Warum True Crime uns so fasziniert – und was das mit unserer Psyche macht
Der Nervenkitzel des Grauens
Ob beim Einschlafen mit dem Podcast "Mordlust" im Ohr oder beim Binge-Watching von Netflix-Serien wie "Dahmer" – True Crime ist allgegenwärtig. Doch warum konsumieren wir diese oft brutalen Geschichten so leidenschaftlich?
Dr. Corinna Perchtold-Stefan, Psychologin an der Uni Graz, hat genau das untersucht. Sie führte die erste groß angelegte Studie zum Thema True Crime in Österreich durch. "In den letzten Jahren wurde sehr viel darüber spekuliert, warum Menschen, ganz besonders Frauen, sich so sehr für wahre Verbrechen interessieren und ob das nicht eine besorgniserregende Entwicklung ist", sagt sie.
Für ihre Studie befragte sie 600 Personen. Das Ergebnis: "Die Personen, die sich als True-Crime-Fans bezeichnen, sind tatsächlich eher weiblich. Etwa sieben Stunden pro Woche befassen sie sich mit wahren Verbrechen.
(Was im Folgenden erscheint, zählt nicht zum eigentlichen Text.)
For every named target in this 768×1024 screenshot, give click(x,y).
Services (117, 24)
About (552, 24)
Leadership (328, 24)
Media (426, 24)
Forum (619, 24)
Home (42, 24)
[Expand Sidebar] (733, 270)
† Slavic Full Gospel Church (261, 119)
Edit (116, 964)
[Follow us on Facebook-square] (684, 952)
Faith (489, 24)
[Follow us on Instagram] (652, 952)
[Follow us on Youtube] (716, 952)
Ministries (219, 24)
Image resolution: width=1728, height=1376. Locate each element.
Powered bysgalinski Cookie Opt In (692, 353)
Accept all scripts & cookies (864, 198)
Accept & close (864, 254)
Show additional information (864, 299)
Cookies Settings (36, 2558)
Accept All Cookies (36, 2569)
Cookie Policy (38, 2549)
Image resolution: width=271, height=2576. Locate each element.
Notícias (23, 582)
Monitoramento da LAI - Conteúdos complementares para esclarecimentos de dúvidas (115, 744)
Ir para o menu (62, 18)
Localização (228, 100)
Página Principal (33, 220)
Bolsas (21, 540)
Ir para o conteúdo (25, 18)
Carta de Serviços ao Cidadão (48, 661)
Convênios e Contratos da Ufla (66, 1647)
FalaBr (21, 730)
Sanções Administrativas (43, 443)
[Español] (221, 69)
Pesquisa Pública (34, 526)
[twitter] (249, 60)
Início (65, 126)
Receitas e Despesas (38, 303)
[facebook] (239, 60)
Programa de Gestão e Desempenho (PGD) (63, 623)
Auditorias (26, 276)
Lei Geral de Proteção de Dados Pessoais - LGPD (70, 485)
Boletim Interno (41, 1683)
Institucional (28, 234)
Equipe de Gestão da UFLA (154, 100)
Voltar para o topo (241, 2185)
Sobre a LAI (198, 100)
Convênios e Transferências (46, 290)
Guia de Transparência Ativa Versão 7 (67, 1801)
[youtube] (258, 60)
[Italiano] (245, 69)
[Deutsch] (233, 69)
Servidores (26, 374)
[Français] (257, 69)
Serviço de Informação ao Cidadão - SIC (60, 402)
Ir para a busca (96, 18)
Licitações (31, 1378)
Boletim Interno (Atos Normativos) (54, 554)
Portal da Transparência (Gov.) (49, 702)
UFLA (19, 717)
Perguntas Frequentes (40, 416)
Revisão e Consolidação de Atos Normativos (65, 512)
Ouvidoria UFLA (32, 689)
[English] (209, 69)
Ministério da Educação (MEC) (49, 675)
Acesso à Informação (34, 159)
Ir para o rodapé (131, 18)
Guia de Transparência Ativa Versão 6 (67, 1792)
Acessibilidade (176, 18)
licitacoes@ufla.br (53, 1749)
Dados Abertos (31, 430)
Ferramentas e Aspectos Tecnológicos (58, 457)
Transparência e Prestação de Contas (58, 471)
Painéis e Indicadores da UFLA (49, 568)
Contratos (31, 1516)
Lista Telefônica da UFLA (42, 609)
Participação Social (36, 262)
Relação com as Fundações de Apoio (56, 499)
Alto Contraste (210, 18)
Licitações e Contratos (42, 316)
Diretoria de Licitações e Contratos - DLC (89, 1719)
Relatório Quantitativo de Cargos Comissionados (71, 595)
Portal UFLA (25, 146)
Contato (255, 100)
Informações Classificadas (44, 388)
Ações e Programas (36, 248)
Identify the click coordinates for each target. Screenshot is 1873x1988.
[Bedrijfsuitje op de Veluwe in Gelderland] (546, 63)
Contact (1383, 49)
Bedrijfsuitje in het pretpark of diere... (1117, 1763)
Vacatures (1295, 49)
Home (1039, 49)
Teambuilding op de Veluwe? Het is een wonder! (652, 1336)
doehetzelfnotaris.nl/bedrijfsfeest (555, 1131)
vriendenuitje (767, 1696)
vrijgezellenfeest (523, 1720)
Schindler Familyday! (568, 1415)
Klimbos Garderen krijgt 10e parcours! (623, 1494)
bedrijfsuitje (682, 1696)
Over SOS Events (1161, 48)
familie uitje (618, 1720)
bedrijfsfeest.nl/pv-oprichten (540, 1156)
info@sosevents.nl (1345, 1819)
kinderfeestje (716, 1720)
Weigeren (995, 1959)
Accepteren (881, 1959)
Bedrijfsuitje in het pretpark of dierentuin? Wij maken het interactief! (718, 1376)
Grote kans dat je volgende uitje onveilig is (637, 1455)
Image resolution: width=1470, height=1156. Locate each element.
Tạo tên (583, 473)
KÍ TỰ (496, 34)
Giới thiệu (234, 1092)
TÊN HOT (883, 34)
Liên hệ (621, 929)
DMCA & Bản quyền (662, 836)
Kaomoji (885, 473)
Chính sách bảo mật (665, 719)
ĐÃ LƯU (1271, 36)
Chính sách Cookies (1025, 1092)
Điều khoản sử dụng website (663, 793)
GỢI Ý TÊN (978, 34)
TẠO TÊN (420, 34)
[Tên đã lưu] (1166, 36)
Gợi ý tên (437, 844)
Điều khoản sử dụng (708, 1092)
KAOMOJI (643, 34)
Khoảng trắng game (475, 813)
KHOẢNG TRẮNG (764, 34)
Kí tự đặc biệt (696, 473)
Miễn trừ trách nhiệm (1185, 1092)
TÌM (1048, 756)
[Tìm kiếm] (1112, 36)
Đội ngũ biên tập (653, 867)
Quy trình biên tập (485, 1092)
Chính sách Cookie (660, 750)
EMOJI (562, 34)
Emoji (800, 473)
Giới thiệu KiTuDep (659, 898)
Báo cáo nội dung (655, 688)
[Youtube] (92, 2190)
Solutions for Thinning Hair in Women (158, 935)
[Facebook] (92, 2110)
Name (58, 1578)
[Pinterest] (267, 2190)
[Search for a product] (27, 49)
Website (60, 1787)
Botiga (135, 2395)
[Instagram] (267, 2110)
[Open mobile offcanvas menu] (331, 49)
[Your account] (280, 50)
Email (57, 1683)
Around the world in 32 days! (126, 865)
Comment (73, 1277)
Bei den Männern sind es rund drei Stunden." Zwei Hauptgründe nannte sie: "Frauen wollen durch True Crime lernen, wie sie sich besser auf Gefahren im echten Leben vorbereiten können." Und: "Frauen hofften eher, dass True Crime ihnen dabei hilft, besser mit ihren Ängsten und Sorgen rund um Verbrechen umzugehen."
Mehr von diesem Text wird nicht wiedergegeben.